観客席からも拍手が聞こえるけど、私は踊りながら第二回目に挑戦しなければならない。
「ちょ、ちょうぜつま、まどう……」踊りながら呪文を唱えるのは想像以上に難しい。
「きょくげんとっぱ……む、むげん……」
また噛んだ。
今度は炎の色が青に変わり、踊りがさらに激しくなった。
まるでフラメンコのように情熱的な動きだ。
「ちょっと待って!」私は必死に叫ぶ。「踊りながらじゃ呪文が言えないよ〜!」
「それも実力のうちだ!」カンナバール教官が涼しい顔で言う。
仕方ない。踊りのリズムに合わせて呪文を唱えてみよう。
「ちょ〜うぜ〜つま〜どう〜♪ きょ〜くげ〜んとっ〜ぱ〜♪」
あ、なんか歌みたいになった。でも案外言いやすい。
「む〜げ〜んれ〜んさ〜♪ ばくれ〜つえ〜んぶよ〜う〜♪」
一回目成功!調子に乗って二回目。
「ちょ〜うぜ〜つま〜どう〜♪ きょ〜くげ〜んとっ〜ぱ〜♪ む〜げ〜んれ〜んさ〜♪ ばくれ〜つえ〜んぶよ〜う〜♪」
二回目も成功!観客席が大いに盛り上がっている。
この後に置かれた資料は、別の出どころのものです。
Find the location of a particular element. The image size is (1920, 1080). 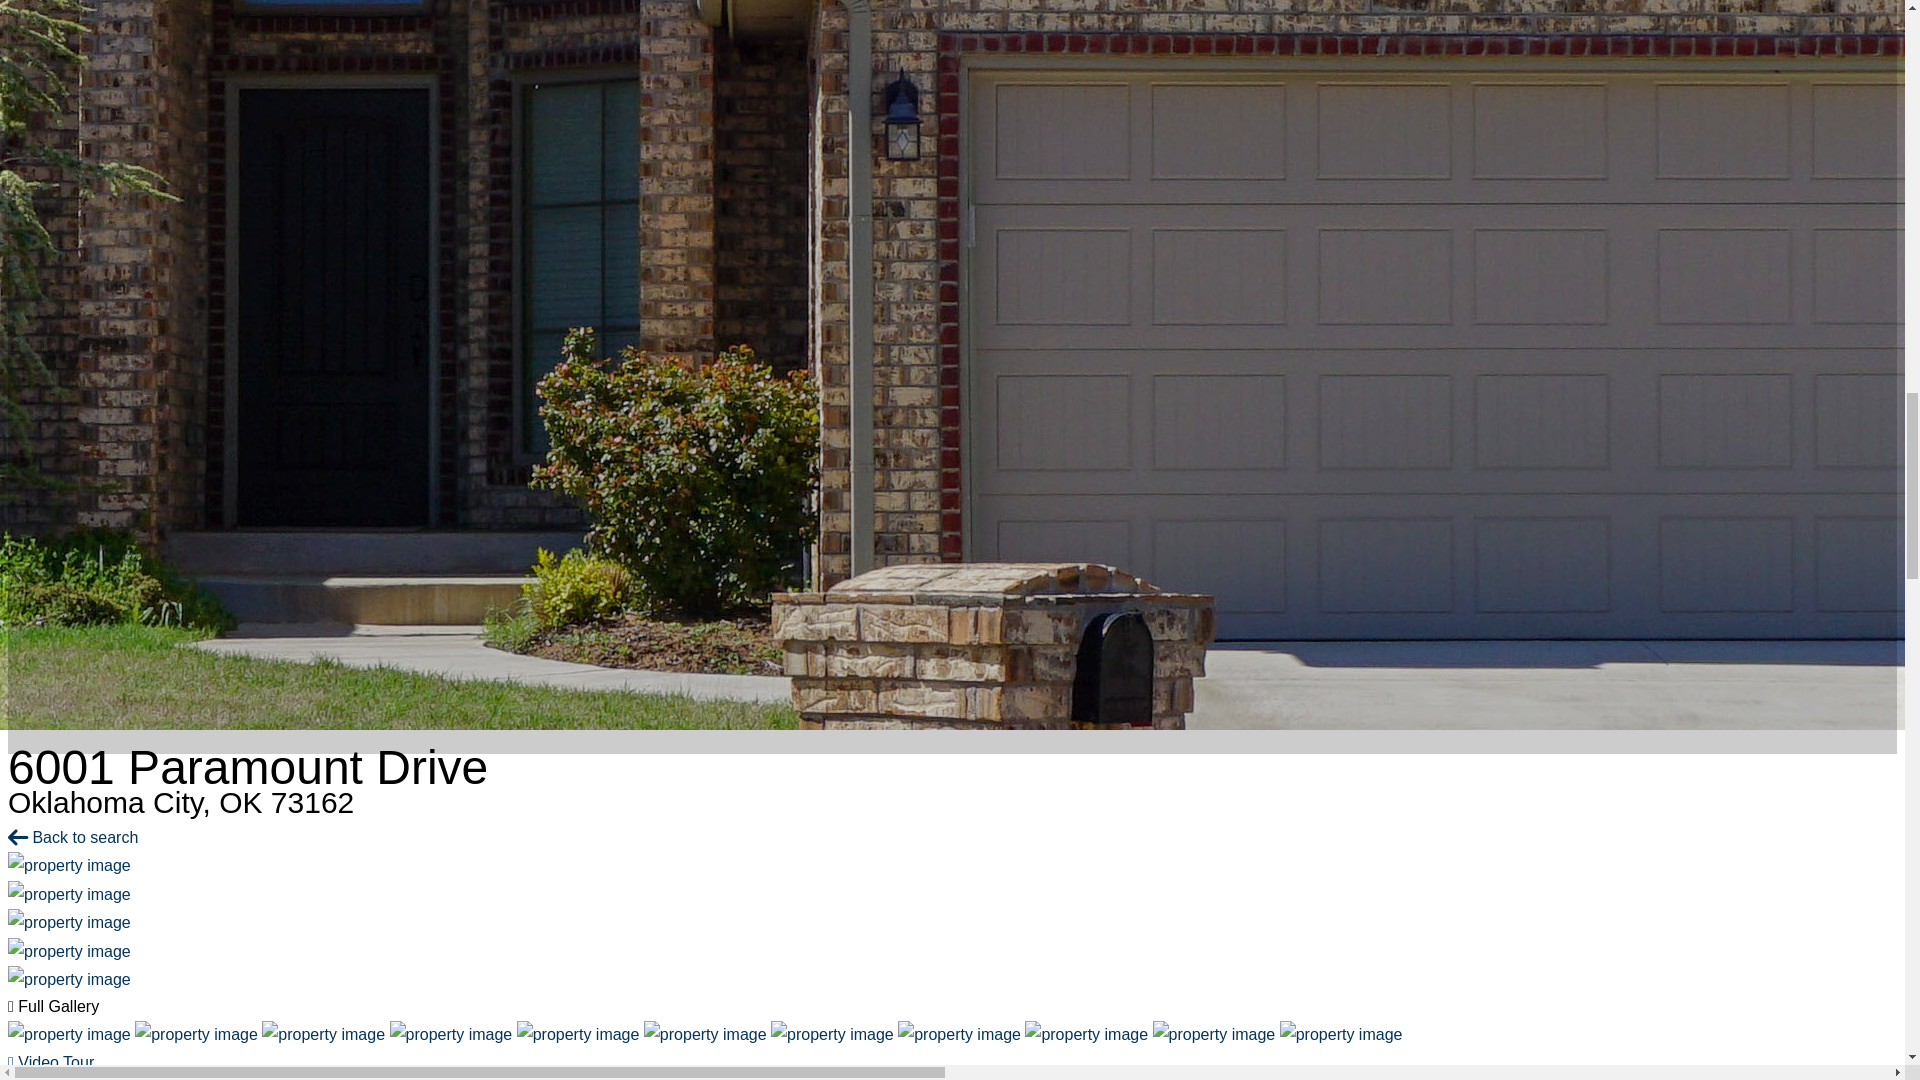

opens in new window is located at coordinates (36, 1078).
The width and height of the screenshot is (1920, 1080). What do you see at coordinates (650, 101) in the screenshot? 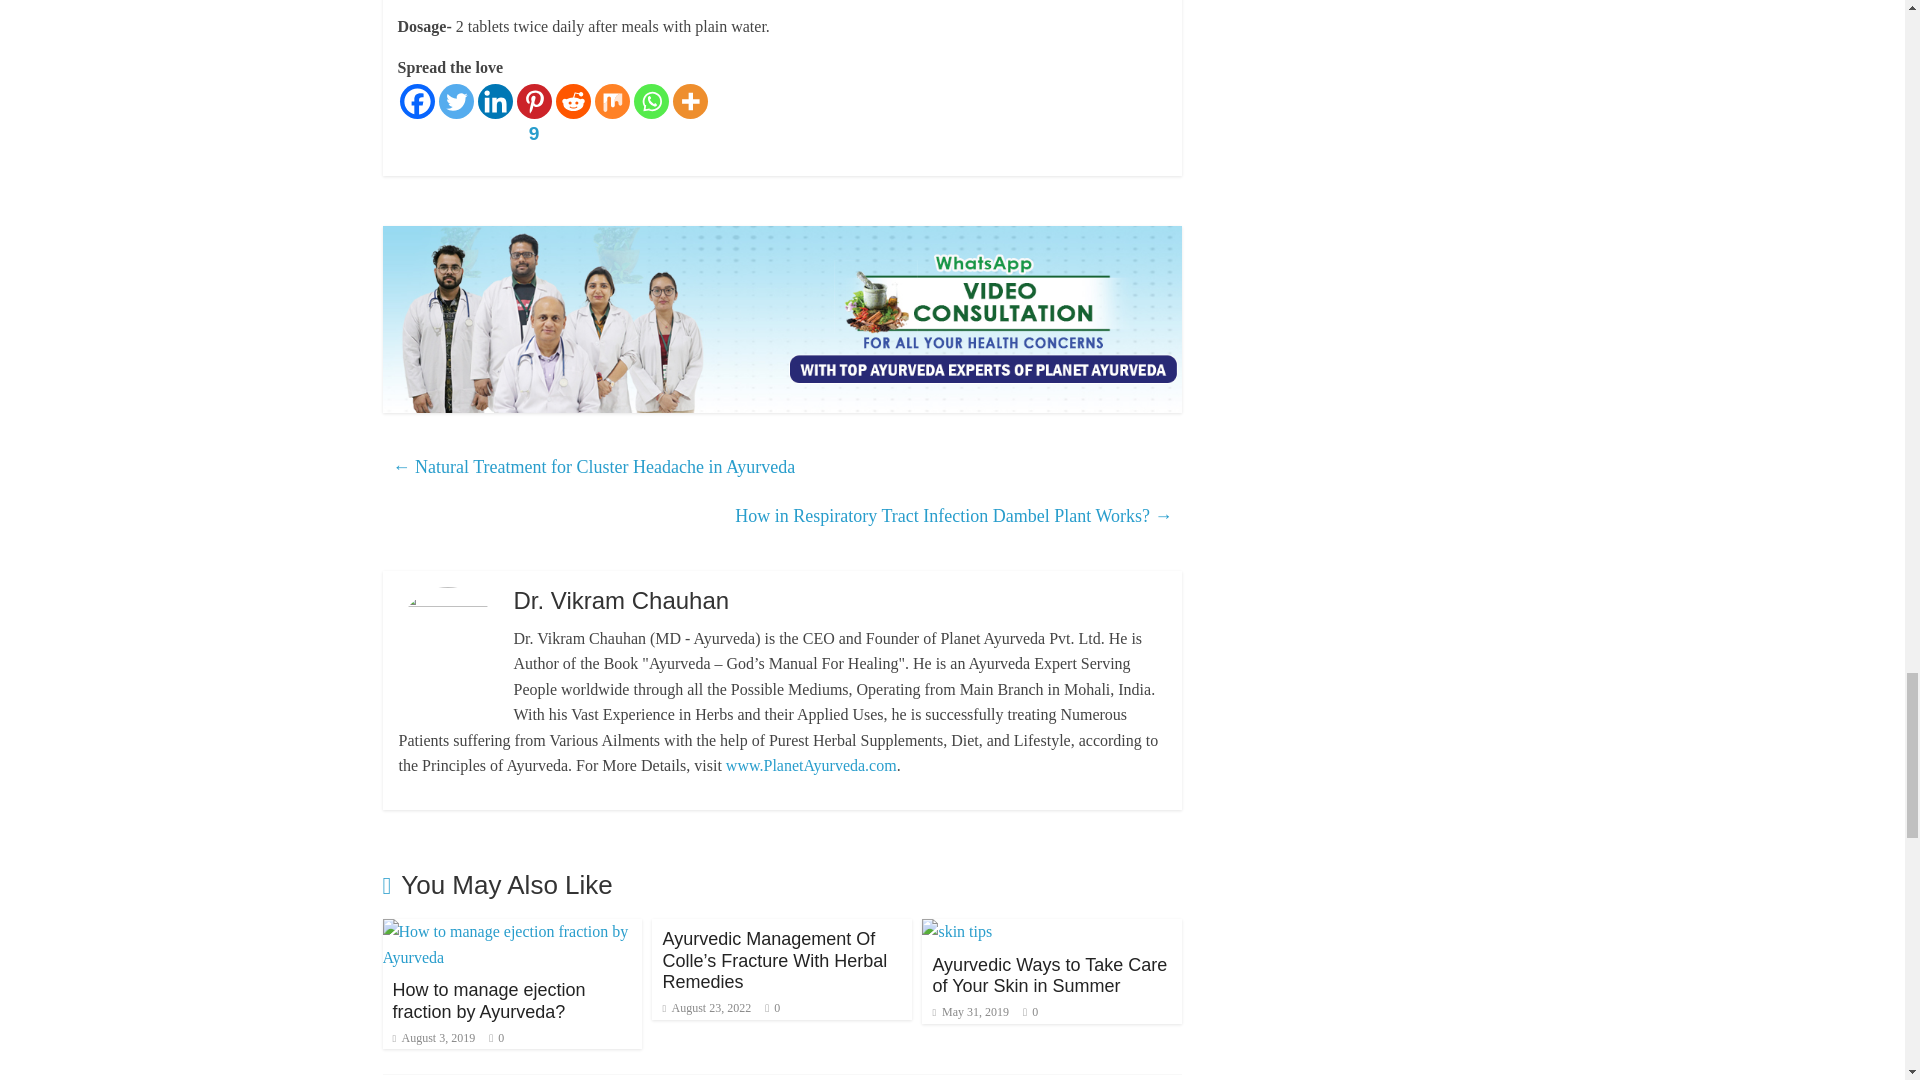
I see `Whatsapp` at bounding box center [650, 101].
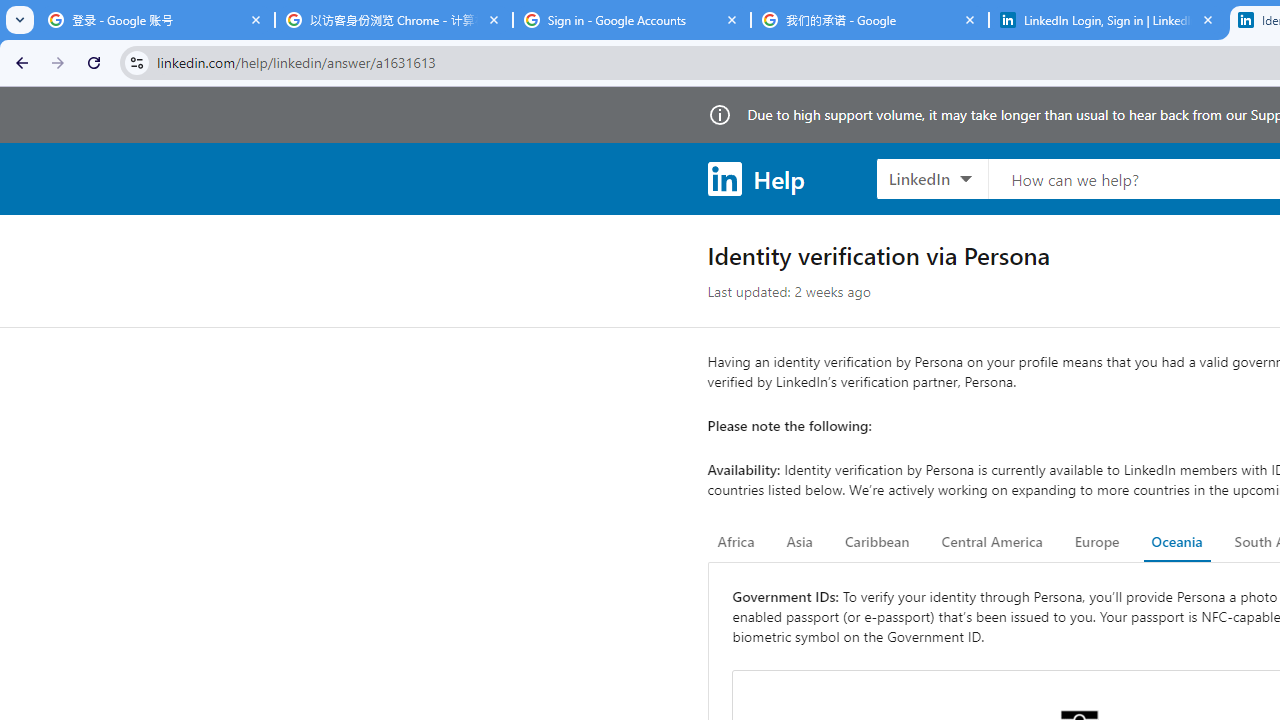 The width and height of the screenshot is (1280, 720). I want to click on Caribbean, so click(876, 542).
三回目、ラストスパート!
「ちょうぜつまどうきょくげんとっぱむげんれんさばくれつえんぶよう!」
今度は普通に、でも踊りながら一気に言い切った。
すると炎が消え、踊りもぴたりと止まる。
「合格だ!」
「やったあ!」
私はバトンを握りしめ、最終走者のトーマス君に向かって駆け出した。
観客席から聞こえる歓声と笑い声が心地良い。
そういえばさっきから、肩の上のふわりちゃんが「ふみゅみゅ〜♪」と楽しそうに鳴いている。
一緒に踊りを楽しんでくれていたのかな。
「トーマス君!お願い!」
バトンを受け取ったトーマス君は、最後の中継地点に向かって走っていく。
そこで待っていたのはフローラン教授だった。
「最後の呪文です。『魔法学院万歳三唱祝福永続繁栄願成就』を早口で5回!」
「ご、5回!?」
トーマス君の顔が青ざめる。でも彼は気合いを入れ直し、挑戦を始めた。
「まほうがくいんばんざいさんしょうしゅくふくえいぞくはんえいがんせいじゅ……」
案の定、一回目で噛んだ瞬間、トーマス君の周りに色とりどりの紙吹雪が舞い上がった。
まるでお祭りの最中みたいだ。
「うわああ、紙吹雪で前が見えない〜!」
でも彼は諦めずに二回目に挑戦。
今度は途中で噛むと、小さな花火がぱんぱんと上がり始めた。
「きれい〜!」観客席から感嘆の声。
三回目の挑戦では、音楽まで流れ始めた。まるで本当にお祭り会場にいるみたいだ。
「頑張って、トーマス君〜!」私は必死に応援する。
そして四回目、五回目と、なんとか成功させたトーマス君は、紙吹雪と花火と音楽に包まれながらゴールに向かって走り出した。
結果は……6位!
「お疲れ様、みんな〜!」
私たちはお互いを労った。
優勝は3年生Bチーム、準優勝は2年生Fチームだったけれど、6位でも十分嬉しい。
「いや〜、今年も素晴らしい競技でしたなあ!」メルヴィン卿が満足そうに手を叩く。「特にルナさんの踊りながら早口呪文は圧巻じゃった!来年は『踊りながら早口呪文』を正式種目にしよう!」
「え〜っ!?」
全員の抗議の声が響く中、私は苦笑いするしかなかった。
でも確かに、今年の体育大会も去年に負けず劣らず楽しい思い出になりそうだ。
そんな時、グリムウッド教授が慌てた様子で走ってきた。
「大変です!呪文の副作用で、学院の屋上に巨大な虹色のキノコが生えてしまいました!」
「え?」
みんなで屋上を見上げると、確かに学院の屋根から巨大なキノコがにょきにょきと生えている。それも虹色に光っている。
「あ、あはは……」私は乾いた笑いを浮かべる。
「ルナさん……」カタリナが疲れたような声で言う。
「いやいや!私なにもしてないからね!」
でも内心では、また私のせいで何かが起こってしまったのかもしれないと反省していた。
まあ、とりあえず今は体育大会を楽しもう。
「ふみゅ〜」肩の上のふわりちゃんが、まるで「大丈夫だよ」と言ってくれているみたいに鳴いた。
体育大会はまだ始まったばかり。きっと今年も、予想外の展開が待っているに違いない。